Data to examine ::
··········
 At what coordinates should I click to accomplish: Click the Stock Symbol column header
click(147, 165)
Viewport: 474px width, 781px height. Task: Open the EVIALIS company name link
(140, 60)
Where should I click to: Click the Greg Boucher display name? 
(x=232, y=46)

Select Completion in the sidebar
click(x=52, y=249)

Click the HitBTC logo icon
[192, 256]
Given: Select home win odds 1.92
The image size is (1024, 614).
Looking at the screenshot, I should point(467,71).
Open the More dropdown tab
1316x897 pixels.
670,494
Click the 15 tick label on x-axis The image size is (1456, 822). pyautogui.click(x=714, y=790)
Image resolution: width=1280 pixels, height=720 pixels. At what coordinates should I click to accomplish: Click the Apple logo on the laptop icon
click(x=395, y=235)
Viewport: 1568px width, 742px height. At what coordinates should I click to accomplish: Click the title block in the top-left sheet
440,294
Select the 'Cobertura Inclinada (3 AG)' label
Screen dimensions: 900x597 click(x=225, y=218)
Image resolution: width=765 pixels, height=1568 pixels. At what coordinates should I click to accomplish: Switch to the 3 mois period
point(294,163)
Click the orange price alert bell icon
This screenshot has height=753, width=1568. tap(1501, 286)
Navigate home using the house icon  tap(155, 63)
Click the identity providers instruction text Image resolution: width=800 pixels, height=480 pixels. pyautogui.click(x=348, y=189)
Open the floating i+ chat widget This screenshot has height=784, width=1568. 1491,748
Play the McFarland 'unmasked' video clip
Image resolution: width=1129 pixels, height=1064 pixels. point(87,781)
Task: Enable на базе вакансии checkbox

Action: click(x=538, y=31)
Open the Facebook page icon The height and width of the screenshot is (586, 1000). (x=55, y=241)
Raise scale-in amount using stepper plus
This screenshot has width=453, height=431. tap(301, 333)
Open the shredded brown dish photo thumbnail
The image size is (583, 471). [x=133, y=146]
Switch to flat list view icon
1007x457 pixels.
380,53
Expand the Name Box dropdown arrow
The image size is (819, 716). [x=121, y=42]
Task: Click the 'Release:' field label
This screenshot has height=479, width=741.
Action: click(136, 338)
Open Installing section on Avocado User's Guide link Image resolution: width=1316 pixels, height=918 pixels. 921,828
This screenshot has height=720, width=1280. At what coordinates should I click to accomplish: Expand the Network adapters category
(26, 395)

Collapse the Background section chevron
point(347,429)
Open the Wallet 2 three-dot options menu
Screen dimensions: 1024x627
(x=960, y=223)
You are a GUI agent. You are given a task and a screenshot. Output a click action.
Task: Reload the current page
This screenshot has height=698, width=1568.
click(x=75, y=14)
··········
Transcribe the entire listing. Leave every word as it is.

 At what coordinates should I click to accomplish: Click the Stock Symbol column header
click(147, 165)
Viewport: 474px width, 781px height. Task: Open the EVIALIS company name link
(140, 60)
Where should I click to: Click the Greg Boucher display name? 
(x=232, y=46)

Select Completion in the sidebar
click(x=52, y=249)

Click the HitBTC logo icon
[192, 256]
Given: Select home win odds 1.92
The image size is (1024, 614).
Looking at the screenshot, I should point(467,71).
Open the More dropdown tab
1316x897 pixels.
670,494
Click the 15 tick label on x-axis The image size is (1456, 822). pyautogui.click(x=714, y=790)
Image resolution: width=1280 pixels, height=720 pixels. At what coordinates should I click to accomplish: Click the Apple logo on the laptop icon
click(x=395, y=235)
Viewport: 1568px width, 742px height. At what coordinates should I click to accomplish: Click the title block in the top-left sheet
440,294
Select the 'Cobertura Inclinada (3 AG)' label
Screen dimensions: 900x597 click(x=225, y=218)
Image resolution: width=765 pixels, height=1568 pixels. At what coordinates should I click to accomplish: Switch to the 3 mois period
point(294,163)
Click the orange price alert bell icon
This screenshot has height=753, width=1568. tap(1501, 286)
Navigate home using the house icon  tap(155, 63)
Click the identity providers instruction text Image resolution: width=800 pixels, height=480 pixels. pyautogui.click(x=348, y=189)
Open the floating i+ chat widget This screenshot has height=784, width=1568. 1491,748
Play the McFarland 'unmasked' video clip
Image resolution: width=1129 pixels, height=1064 pixels. point(87,781)
Task: Enable на базе вакансии checkbox

Action: click(x=538, y=31)
Open the Facebook page icon The height and width of the screenshot is (586, 1000). (x=55, y=241)
Raise scale-in amount using stepper plus
This screenshot has width=453, height=431. tap(301, 333)
Open the shredded brown dish photo thumbnail
The image size is (583, 471). [x=133, y=146]
Switch to flat list view icon
1007x457 pixels.
380,53
Expand the Name Box dropdown arrow
The image size is (819, 716). [x=121, y=42]
Task: Click the 'Release:' field label
This screenshot has height=479, width=741.
Action: click(136, 338)
Open Installing section on Avocado User's Guide link Image resolution: width=1316 pixels, height=918 pixels. 921,828
This screenshot has height=720, width=1280. At what coordinates should I click to accomplish: Expand the Network adapters category
(26, 395)

Collapse the Background section chevron
point(347,429)
Open the Wallet 2 three-dot options menu
Screen dimensions: 1024x627
(x=960, y=223)
You are a GUI agent. You are given a task and a screenshot. Output a click action.
Task: Reload the current page
This screenshot has height=698, width=1568.
click(x=75, y=14)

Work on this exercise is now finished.